An ergodic Markov process has a limiting stationary distribution, which is a vector $d(\mathcal{S})$ about state distribution , such that $d(\mathcal{S}) = d(\mathcal{S}) \cdot \mathcal{P}$

\[d(s)=\sum_{s^{\prime} \in \mathcal{S}} d\left(s^{\prime}\right) \mathcal{P}_{s^{\prime} s}\]

It means over the long run, no matter what the starting state was, the proportion of time the chain spends in state $s$ is approximately $d(s)$, where $\sum_{s \in \mathcal{S} } d(s)$ = 1.0 .

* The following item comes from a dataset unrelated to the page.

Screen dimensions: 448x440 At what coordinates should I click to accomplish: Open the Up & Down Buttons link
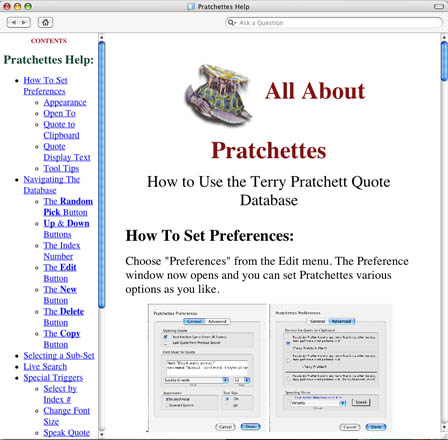(66, 229)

An MDP is ergodic if the Markov chain induced by any policy is ergodic. For any policy $\pi$ , an ergodic MDP has an average reward per time-step $\rho^{\pi}$ that is independent of start state

\[\rho^{\pi}=\lim _{T \rightarrow \infty} \frac{1}{T} \mathbb{E}\left[\sum_{t=1}^{T} R_{t}\right]\]

Goal of an Agent

The goal of an agent is to maximize the expected value of the cumulative sum of a reward, which an agent receives in the long run. In general, the agent seeks to maximize the expected return, which is denoted by $\mathbb{E}[G_t]$. In episodic tasks, which means there exists finite steps of agent-environment interaction, the return can be generally expressed as

$G_1 = R_{1} + R_{2} + \cdots + R_{T} = R_{1} + G_{2}$ However, if the agent continually interacts with the environment without limit, which is called continuing tasks, we need another form of return

\[G_1 = R_{1} + \gamma R_{2} + \gamma^2 R_{3} + \cdots = \sum_{t=0}^{\infty} \gamma^{t} R_{t+1} = R_{1} + \gamma \cdot G_{2}\]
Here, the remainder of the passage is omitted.